Doña Margarita asintió con la cabeza y recibió una diminuta pastillita rosada. Luego la anciana escurrió su cuerpo debajo de la cobija de lana, cerró los ojos y recibió un beso en la frente.

—Descansa, ya descansa —dijo—. De una vez por todas—. Pensó, y su pensamiento estuvo limpio de maldad. La mano de la anciana cogió el antebrazo de la enfermera y lo sujetó con firmeza.

—Llámalos, llámalos…

—Doña Margarita, tranquilícese, los llamaré mañana. Esos tres diablillos vendrán pronto a visitarla, ahora no se preocupe y duerma que los ángeles de la guarda la cuidarán.

—A ellos no. —Los ojos vidriosos de la anciana centellearon como calderos con fuego—. Llama a DF-2 son los únicos que pueden salvarme.
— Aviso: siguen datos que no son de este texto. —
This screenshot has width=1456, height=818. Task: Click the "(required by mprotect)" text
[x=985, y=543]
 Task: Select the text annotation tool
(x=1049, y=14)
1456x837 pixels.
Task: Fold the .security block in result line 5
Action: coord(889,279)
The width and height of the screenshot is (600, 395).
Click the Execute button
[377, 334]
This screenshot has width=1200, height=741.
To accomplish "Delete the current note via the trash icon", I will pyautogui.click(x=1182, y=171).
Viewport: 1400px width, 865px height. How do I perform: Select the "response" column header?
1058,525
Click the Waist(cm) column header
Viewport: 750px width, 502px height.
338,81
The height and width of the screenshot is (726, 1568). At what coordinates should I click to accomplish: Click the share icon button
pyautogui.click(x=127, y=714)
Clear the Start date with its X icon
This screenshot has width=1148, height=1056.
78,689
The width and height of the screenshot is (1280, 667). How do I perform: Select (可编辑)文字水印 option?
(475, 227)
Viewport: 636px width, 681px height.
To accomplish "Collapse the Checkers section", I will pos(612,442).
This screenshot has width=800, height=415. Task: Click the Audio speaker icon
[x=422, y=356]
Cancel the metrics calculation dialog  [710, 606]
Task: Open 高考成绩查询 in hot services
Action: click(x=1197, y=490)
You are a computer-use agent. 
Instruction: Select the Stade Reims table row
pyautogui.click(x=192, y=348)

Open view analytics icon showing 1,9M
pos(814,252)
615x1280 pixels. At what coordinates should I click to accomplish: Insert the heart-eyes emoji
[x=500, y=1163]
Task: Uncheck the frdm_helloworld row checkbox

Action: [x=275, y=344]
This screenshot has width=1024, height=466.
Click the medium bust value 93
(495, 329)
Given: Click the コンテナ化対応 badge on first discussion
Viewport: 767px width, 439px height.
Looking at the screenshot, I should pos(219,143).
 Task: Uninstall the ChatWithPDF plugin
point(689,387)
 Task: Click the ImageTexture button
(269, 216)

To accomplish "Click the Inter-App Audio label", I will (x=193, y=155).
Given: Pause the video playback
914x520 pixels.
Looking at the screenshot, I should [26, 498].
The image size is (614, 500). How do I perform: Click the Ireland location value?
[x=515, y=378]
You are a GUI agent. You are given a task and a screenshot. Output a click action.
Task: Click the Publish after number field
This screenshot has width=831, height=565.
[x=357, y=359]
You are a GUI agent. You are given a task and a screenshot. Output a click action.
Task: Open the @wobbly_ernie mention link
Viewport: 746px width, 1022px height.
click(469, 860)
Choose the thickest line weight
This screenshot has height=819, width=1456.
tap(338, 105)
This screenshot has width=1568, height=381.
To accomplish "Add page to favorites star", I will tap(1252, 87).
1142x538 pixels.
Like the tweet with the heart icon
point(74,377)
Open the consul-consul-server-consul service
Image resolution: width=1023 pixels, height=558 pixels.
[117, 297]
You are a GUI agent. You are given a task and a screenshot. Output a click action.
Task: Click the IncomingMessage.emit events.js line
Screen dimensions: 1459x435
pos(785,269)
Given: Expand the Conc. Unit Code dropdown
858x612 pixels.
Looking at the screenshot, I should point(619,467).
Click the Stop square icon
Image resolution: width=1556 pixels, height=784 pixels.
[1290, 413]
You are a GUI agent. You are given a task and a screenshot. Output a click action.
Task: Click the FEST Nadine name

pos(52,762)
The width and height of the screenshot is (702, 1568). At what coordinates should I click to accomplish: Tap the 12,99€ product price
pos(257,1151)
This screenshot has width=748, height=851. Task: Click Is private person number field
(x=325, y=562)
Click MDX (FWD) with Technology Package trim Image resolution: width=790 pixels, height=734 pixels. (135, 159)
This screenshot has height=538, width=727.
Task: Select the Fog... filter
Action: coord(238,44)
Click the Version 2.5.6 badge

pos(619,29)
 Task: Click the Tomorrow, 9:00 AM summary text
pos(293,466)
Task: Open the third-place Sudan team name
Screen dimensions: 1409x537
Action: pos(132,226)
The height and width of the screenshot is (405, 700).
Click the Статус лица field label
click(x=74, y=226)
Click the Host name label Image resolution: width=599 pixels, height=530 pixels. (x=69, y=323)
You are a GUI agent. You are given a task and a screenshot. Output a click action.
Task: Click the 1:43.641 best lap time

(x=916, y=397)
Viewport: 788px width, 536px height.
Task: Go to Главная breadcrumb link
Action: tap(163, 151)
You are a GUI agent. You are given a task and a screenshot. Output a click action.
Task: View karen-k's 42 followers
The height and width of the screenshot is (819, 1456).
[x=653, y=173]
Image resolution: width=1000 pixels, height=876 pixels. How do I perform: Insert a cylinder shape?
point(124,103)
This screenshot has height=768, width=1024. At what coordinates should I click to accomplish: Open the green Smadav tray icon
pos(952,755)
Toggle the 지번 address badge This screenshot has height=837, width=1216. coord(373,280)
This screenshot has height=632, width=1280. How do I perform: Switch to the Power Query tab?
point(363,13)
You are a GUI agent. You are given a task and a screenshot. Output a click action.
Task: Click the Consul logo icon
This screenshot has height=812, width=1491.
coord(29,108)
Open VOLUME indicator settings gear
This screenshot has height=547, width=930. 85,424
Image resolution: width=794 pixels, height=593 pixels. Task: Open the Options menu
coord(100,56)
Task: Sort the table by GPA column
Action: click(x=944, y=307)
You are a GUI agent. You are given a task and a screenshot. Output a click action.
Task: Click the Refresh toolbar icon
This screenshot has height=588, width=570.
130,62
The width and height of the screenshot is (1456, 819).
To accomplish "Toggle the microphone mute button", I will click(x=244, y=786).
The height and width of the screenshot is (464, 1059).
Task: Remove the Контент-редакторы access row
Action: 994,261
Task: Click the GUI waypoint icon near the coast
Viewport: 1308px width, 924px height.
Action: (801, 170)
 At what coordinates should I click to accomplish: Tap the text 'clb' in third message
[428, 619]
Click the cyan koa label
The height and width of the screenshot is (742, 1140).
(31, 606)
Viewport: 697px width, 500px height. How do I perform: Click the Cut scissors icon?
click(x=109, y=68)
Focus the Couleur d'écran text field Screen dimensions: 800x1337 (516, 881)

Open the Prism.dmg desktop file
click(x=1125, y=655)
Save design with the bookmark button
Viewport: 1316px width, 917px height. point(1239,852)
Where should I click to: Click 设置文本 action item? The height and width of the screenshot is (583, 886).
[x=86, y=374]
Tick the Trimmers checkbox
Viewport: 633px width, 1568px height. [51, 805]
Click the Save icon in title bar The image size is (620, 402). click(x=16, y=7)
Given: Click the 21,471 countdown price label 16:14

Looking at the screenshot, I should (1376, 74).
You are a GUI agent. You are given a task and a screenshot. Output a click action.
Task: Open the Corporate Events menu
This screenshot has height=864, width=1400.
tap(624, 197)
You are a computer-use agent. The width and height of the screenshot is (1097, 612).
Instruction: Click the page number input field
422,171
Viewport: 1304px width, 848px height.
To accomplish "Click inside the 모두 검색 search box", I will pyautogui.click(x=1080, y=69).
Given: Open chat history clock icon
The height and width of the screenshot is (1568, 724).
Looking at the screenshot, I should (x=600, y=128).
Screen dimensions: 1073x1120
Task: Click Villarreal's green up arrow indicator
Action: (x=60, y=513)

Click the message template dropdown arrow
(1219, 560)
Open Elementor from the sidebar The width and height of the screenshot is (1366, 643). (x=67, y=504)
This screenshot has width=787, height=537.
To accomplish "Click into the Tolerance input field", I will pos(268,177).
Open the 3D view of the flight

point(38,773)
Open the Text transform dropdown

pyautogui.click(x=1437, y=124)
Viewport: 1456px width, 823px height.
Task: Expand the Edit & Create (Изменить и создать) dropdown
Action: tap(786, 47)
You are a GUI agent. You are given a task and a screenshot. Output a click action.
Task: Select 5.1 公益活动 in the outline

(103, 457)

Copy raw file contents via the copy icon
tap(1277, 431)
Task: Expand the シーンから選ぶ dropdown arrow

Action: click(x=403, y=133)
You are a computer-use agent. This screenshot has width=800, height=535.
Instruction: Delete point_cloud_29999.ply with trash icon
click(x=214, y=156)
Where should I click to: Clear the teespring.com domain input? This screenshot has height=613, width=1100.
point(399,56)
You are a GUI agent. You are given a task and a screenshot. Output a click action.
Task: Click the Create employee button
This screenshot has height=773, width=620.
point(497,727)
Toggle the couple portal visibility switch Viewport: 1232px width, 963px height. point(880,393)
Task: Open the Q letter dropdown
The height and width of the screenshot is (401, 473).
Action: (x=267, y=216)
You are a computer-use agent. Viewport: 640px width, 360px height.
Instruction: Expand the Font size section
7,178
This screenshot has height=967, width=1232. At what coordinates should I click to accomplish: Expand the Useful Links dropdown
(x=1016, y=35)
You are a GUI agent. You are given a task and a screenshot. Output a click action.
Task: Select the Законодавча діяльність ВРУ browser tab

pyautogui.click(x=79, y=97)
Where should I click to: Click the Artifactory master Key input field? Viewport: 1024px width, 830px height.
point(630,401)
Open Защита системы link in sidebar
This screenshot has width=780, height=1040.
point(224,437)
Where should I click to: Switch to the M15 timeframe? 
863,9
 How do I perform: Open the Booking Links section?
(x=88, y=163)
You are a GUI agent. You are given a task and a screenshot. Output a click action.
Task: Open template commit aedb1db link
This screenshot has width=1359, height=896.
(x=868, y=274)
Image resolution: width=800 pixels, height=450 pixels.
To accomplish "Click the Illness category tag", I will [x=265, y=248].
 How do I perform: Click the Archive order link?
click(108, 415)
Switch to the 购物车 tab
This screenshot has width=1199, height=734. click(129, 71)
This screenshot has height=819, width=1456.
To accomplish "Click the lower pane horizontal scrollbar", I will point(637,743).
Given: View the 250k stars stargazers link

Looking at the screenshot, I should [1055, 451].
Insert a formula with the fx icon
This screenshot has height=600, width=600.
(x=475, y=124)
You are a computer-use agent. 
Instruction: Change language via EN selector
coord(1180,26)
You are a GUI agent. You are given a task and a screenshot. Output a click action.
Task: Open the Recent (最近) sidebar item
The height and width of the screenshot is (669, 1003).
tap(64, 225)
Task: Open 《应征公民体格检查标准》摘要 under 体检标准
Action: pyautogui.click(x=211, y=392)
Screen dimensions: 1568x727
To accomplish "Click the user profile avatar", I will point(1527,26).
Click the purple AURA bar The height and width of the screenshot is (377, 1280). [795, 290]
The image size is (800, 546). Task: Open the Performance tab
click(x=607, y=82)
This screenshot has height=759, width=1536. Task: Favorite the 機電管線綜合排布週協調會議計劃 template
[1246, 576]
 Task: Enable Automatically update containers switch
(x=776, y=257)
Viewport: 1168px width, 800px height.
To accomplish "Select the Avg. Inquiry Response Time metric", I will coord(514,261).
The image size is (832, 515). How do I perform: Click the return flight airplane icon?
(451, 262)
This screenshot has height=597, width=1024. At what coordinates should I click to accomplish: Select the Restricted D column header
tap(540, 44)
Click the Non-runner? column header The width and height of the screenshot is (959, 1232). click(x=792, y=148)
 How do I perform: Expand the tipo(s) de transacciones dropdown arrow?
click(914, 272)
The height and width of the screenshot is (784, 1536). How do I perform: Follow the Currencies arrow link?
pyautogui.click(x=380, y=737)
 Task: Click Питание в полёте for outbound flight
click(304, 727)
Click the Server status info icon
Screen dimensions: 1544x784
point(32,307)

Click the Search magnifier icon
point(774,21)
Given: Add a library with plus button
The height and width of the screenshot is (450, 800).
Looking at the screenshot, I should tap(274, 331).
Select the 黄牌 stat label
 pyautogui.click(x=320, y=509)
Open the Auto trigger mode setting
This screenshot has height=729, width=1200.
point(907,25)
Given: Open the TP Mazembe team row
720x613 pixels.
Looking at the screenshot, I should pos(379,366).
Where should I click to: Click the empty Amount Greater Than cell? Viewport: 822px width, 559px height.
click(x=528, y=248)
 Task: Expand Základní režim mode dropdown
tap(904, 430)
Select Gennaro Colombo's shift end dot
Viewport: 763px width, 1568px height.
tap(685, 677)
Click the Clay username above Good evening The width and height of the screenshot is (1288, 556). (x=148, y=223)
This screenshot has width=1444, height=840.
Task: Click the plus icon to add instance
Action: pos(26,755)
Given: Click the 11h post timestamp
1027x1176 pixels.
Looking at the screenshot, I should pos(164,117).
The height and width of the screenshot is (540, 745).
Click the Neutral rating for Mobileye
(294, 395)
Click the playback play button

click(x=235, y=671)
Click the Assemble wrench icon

Que vengan rápido y me cubran con sus alas de oro y plata.

Mery alzó una ceja y esbozó una leve sonrisa.

—Sí, mi señora, llamaré al Distrito Federal Dos, mañana lo haré, a estas horas todos duermen y nosotros también debemos hacerlo.

—Rosa, son los protectores y mañana tengo que salir con ellos. Mi terapeuta dijo que debía… —Margarita respondió entre dientes y se quedó dormida antes de terminar la frase.

La medicina actuó rápido y ahora ningún fenómeno natural o paranormal la despertaría. La anciana fue observada por cuatro ojos, dos azules pintados por el pincel del amor inmaculado que se recuerda con entrañable anhelo; y dos ojos saltones, oscuros e indescifrables igual que el lenguaje más antiguo del mundo, olvidado por los mortales. La mirada oscura era tan negra como los deseos inhibidos que albergaba el alma de la enfermera, como las acciones reprochables que tuvo en el pasado, sobre todo, igual a los dementores que viajaban por su mente a la espera del alimento que reciben cuando ella está a solas.

El consumido pecho de la anciana se movía lento. Mery miró de reojo el retrato de don Alfonso y frunció el ceño. Él respondió a su mirada con una carcajada contenida. Para él no existían los secretos en la casa de los Pontefino, sabía bien lo que la enfermera pretendía, sus planes para satisfacer las sombras que anegaban la luz de su existencia. Incluso sabiéndolo, no podía hacer nada, era un testigo mudo de los acontecimientos que ocurrían en el amado espacio que una vez fue su hogar.

—Sigue riéndote de mí y un día te pinto bigote; he cargado esta cruz más de un año, así que te quedarás ahí colgado hasta que ella te acompañe.

Apagó la luz y salió de la habitación. Justo después de cerrar la puerta una sombra se le atravesó de frente, el corazón brincó y sintió que se le atascaba en la garganta. En la penumbra del corredor se dibujaba una alargada forma fantasmal que la miraba y por un momento creyó que el ánima de don Alfonso hacía acto de presencia para recriminarla. Se le helaron los intestinos, y las pupilas, a punto de desaguarse, se llenaron con una imagen difusa que al aproximarse expuso su aspecto mortal.

—¡MIERDA! ¿Qué hace ahí?

Solo esto faltaba, que el codiciado fruto de sus más lúbricos deseos se presentase. Se mordió el labio inferior cual Lamia que degusta de su víctima en la antesala del festín.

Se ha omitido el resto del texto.